The models developed were subject to various limitations. First, determination of the study area and population was restricted by the quality of secondary available data (the geographical layer of ZCs) to geocode the HAs of the MTC participants. Although the cohort was extended across 12 Mexican states, we were able to partially include only two of them in this study. Second, given the suboptimal quality of available data, we did not include the characterization of pollution sources attributable to land use and vehicular traffic emissions. Nonetheless, as a proxy for the latter, we used a vehicle motorization index created with official data on registered vehicles at the municipal level. This data was used under the assumption that it would stay constant within each municipality, and inter-municipal mobility was not considered. The vehicle motorization index variable proved significant in the NO2 model, but not the PM2.5 model, which is consistent with our theoretical framework given that NO2 is primarily generated by fuel combustion in vehicles. The result of including aggregated variables to the models may have been a misclassification of predictions’ spatial variability, as a result of the dilution of all possible values within each aggregated area.
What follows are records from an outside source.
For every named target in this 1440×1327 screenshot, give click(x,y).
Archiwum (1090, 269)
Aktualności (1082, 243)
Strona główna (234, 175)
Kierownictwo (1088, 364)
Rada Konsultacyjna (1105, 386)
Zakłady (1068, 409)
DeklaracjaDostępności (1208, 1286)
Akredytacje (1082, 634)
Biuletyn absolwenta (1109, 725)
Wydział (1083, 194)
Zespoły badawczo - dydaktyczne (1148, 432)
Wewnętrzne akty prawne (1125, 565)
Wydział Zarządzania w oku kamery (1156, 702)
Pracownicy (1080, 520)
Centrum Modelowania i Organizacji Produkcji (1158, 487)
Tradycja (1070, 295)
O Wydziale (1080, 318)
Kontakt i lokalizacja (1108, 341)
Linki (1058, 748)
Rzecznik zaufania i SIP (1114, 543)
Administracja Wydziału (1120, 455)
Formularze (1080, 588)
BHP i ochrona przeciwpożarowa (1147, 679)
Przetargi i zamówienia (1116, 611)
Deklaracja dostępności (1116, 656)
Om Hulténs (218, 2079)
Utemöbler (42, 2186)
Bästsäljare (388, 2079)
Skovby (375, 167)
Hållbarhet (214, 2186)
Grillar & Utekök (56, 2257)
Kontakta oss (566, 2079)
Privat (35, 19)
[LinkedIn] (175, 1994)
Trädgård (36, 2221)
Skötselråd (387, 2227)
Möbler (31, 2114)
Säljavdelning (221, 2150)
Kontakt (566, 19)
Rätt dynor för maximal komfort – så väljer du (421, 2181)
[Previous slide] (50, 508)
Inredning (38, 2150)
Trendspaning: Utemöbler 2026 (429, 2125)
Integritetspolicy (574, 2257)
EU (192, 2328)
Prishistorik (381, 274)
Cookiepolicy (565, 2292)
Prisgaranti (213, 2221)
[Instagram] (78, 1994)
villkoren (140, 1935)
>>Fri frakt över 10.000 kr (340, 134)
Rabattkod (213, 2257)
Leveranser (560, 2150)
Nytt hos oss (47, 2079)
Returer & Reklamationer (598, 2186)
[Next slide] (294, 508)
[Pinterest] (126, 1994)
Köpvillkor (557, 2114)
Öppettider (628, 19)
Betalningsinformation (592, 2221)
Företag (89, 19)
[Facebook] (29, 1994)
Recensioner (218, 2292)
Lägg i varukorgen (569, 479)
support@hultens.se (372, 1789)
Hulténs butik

Finally, another important limitation to consider was the lack of monitoring data, which limits the type of statistical and spatial analyses possible. Air pollution models require datasets with sufficient data for training models and validation, therefore less available data limits the statistical techniques than can be applied to achieve prime model performance or cross-validation.
5. Conclusions
In conclusion, it is crucial for environmental epidemiology to apply methods for the estimation of ambient air pollutant exposure that can overcome limited data availability, which is a particularly relevant factor in developing countries. Our results suggest that the model presented herein offers a promising alternative to be used in epidemiological studies for predicting PM2.5 and NO2 exposure with high spatiotemporal resolution within the MCMA in the 2004-2019 period. Beyond the MCMA context, these models can be replicated in other cities using similar information sources. Our results highlight the importance of developing pollutant exposure models with high predictive accuracy based on available secondary data from official sources. Further research should focus on expanding these models to other Mexican cities.